<<<<

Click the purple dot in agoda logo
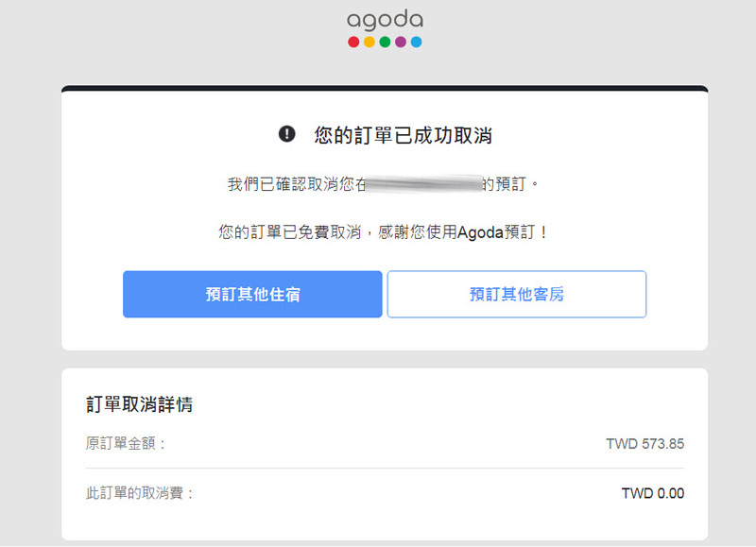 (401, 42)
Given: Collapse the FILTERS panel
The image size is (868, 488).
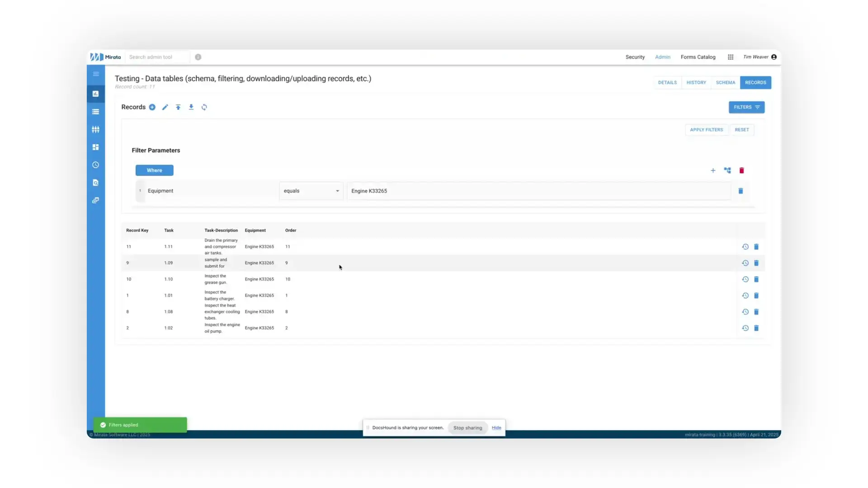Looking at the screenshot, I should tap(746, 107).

>>>>
<<<<

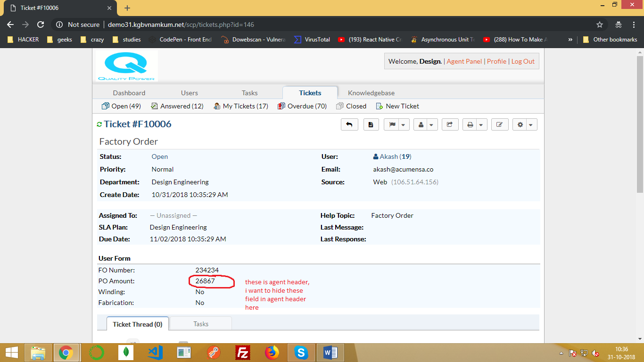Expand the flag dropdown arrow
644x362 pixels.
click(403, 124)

>>>>

- **Direction**
In the material, from the line with "Click the purple dot in agoda logo" up to and including the line with "Looking at the", swap "purple" for "violet" and give those lines again with nothing else changed. Leave the pictures out.

- **Task solution**
Click the violet dot in agoda logo
 (401, 42)
Given: Collapse the FILTERS panel
The image size is (868, 488).
Looking at the screenshot, I should tap(746, 107).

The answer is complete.